Williams sent a text message to another friend of his who he figured also was participating in the hunger strike and told her he had eaten his last meal. He too was going to join the hunger strike, which is designed to leverage university decision-makers into improving the pay of the school’s service-sector employees.
As National Review Institute contributor, Scott Lincicome, commented to me: “The kid’s life is an inspiring story, but he’s clearly not an econ major.”
Williams is not on a football scholarship; he said he receives full financial aid from the university because of his family’s economic situation. But he said he is concerned “to a certain extent” about how his participation in the hunger strike will affect his standing on the football team.

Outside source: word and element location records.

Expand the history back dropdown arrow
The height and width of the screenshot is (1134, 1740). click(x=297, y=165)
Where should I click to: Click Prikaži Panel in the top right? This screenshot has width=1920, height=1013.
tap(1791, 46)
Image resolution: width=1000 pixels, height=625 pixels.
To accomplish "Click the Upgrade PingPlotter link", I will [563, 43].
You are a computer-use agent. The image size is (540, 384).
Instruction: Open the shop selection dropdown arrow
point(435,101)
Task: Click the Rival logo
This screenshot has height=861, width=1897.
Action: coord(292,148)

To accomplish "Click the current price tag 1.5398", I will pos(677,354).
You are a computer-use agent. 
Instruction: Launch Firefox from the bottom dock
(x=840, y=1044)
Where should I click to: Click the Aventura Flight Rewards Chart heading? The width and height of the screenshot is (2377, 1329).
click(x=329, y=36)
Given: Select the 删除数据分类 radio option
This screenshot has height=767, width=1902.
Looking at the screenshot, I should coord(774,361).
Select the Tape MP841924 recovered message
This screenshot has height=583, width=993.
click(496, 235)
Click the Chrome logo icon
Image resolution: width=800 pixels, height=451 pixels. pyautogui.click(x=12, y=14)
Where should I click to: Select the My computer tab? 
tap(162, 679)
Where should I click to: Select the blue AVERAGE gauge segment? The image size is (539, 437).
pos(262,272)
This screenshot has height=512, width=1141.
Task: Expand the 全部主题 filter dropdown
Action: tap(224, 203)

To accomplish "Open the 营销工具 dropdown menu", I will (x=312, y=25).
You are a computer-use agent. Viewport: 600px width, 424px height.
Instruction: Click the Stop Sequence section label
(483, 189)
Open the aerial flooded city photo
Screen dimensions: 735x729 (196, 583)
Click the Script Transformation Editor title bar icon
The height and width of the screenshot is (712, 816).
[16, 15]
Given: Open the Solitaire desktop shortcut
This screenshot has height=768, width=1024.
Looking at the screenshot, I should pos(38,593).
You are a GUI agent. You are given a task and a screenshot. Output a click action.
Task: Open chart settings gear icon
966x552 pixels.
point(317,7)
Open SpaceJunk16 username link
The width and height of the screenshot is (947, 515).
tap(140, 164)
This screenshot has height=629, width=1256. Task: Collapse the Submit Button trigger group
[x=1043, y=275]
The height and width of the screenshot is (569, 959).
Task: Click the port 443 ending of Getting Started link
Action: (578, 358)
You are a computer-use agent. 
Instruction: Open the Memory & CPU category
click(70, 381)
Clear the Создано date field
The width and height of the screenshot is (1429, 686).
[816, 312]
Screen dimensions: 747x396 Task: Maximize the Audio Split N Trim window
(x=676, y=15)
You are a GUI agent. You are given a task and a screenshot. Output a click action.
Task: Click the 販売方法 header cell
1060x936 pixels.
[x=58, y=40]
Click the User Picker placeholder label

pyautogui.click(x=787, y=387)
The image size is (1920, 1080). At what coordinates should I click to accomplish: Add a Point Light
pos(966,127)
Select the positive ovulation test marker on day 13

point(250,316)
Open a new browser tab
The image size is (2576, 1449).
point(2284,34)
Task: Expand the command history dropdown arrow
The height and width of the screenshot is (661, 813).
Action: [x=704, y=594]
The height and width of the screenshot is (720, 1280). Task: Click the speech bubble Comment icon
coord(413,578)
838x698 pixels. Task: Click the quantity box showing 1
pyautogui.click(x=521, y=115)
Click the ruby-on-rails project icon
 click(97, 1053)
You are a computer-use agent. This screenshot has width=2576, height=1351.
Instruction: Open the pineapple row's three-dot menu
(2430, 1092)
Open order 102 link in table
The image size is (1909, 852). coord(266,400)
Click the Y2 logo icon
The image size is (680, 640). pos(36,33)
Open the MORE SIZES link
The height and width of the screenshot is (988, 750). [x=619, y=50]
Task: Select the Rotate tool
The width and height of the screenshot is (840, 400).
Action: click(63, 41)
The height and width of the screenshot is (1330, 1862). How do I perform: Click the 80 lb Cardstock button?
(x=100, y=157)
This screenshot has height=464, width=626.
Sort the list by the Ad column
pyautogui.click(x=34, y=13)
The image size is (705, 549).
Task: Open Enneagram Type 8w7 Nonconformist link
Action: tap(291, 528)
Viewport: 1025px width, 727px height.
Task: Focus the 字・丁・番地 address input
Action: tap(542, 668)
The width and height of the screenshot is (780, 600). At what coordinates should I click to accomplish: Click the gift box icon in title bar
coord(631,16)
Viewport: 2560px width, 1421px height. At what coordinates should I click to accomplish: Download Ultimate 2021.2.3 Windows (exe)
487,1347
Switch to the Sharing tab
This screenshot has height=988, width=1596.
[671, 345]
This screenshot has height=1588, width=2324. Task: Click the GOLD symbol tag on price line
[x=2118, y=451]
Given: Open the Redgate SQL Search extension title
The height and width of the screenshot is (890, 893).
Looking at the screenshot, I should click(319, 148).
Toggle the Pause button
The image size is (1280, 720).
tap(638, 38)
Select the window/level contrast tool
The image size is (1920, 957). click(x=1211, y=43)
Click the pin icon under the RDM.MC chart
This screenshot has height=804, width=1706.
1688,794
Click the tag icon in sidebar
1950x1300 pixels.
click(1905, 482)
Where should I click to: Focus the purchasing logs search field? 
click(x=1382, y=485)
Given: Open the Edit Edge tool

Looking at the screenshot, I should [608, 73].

“But at the same time, that’s something I’m willing to sacrifice,” Williams said. “I’m very passionate about what I believe in, so obviously if I’m willing to give up food, there’s not a lot that’s going to be able to sway me as far as other people’s opinions of what I’m doing.”
As Williams described in a blog post he wrote Thursday for MichaelMoore.com, he and his family moved “over 30 times – including various stays in homeless shelters, the homes of family friends, and church basements” as he was growing up. He was raised by a single mother and has three siblings.
More Lincicome: “I wonder if Michael Moore paid him a living wage for that blogpost?”